The Bulk of the Evening

In the ensuing conversation about social-realism I got a bit heated myself actually and as a result had no idea as to his whereabouts or his what-he-was-doing-abouts. I reflected later, after everyone had gone home, that not paying attention and instead getting bogged down in defence of an Art for the People had been my second mistake of the evening, the first having been to invite him.

"I think that's cynical. The fuel tank of capitalism will not sustain the overheating of its fuel, namely the labour-force, and this will eventually destroy it. Marx said so."

"What's that got to do with art? What has L.S. Lowry got to do with art?" [At this stage he was probably turning the front door knob very slowly and quietly.]

"I think that in the context of the social alienation which results from the character of the exploitative economic relations in the first stages of industrialization, art is the inevitable refuge of the imagination, and should therefore be the podium of the proletariat."

"Soap-box, more like." [By now he had probably got the door open.]

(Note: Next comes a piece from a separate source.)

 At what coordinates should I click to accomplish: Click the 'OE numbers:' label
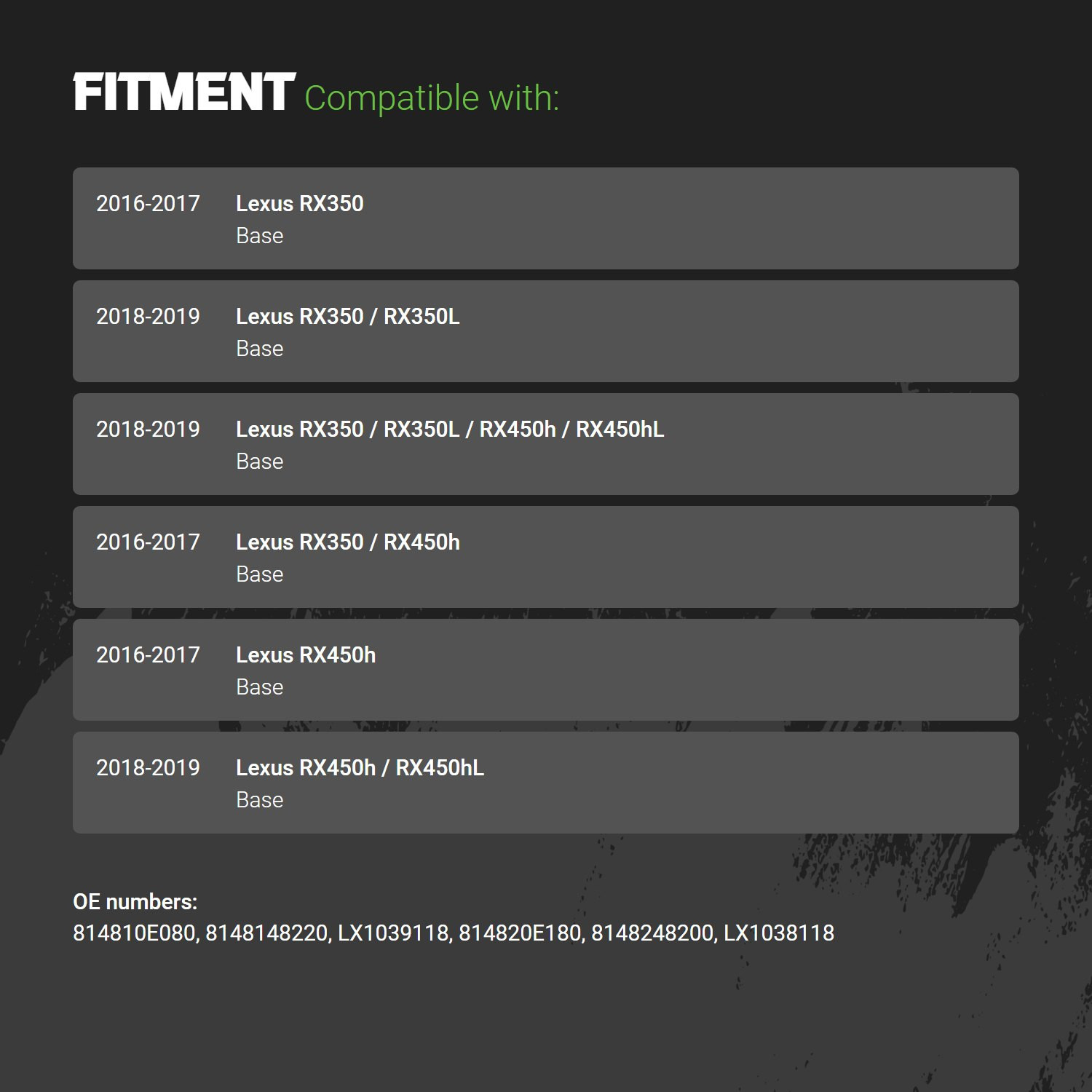[x=135, y=901]
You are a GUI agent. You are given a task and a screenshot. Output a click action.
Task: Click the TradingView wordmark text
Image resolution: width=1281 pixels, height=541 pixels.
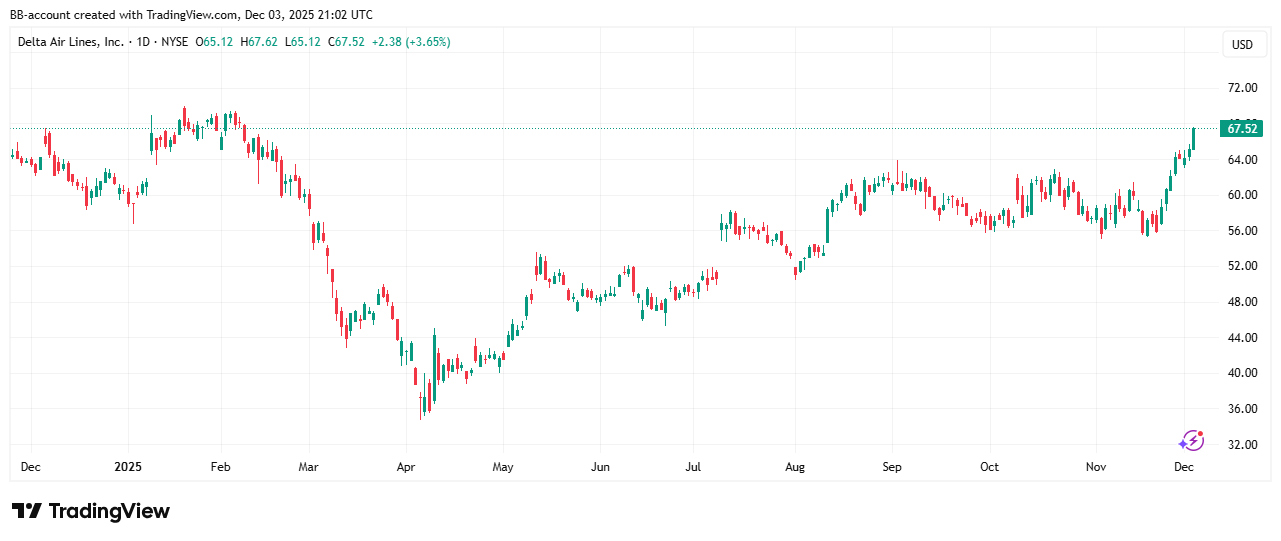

"That's cynical too. At a certain stage of development, the material productive forces of society come into conflict with the existing relations of production or - this merely expresses the same thing in legal terms - with the property relations within the framework of which they have operated hitherto. From forms of development of the productive forces these relations turn into their fetters. Then begins an era of social revolution." [He was almost certainly half way up the drive at this point. I still don't know where he got the tool-kit.]

"Whatever."

"Well I don't know about you but I don't believe all that crap about commodity fetishization. I like owning books and records and cds. I don't feel impoverished or alienated in the slightest. And my car, I love my car, I love driving it - call me bourgeois I don't care - and I love washing it and waxing it and messing about with the engine on Saturday afternoons. What's wrong with that? [Nothing. But that sentiment later came to take on a poignancy nobody could have anticipated when we emerged from the house having said our goodbyes, to learn that the same car was, no not missing or stolen, but still there and yet not really there at all but actually in several hundred places and indeed in several hundred pieces, having been painstakingly dismantled and the parts all layed end-to-end along the double-yellow line on which the whole (when it was still greater than the sum of its parts) had been parked, so that we had to walk about fifty yards to find the stainless-steel seat-belt clip, about another two-hundred yards to find the exhaust pipe and nearly three-quarters of a mile to find the chassis. There, we watched as my friend stood at the end of the line of debris, quietly pulling the tape out of an Eric Clapton cassette in order that the unfortunate vehicle might yet be stretched a little further, that is to say down the garden path, in the porch-door and through the letter-box of the house belonging to the same person who had once been a guest of mine, the house outside of which we now stood in absolute and respectful silence for the bulk of the evening.]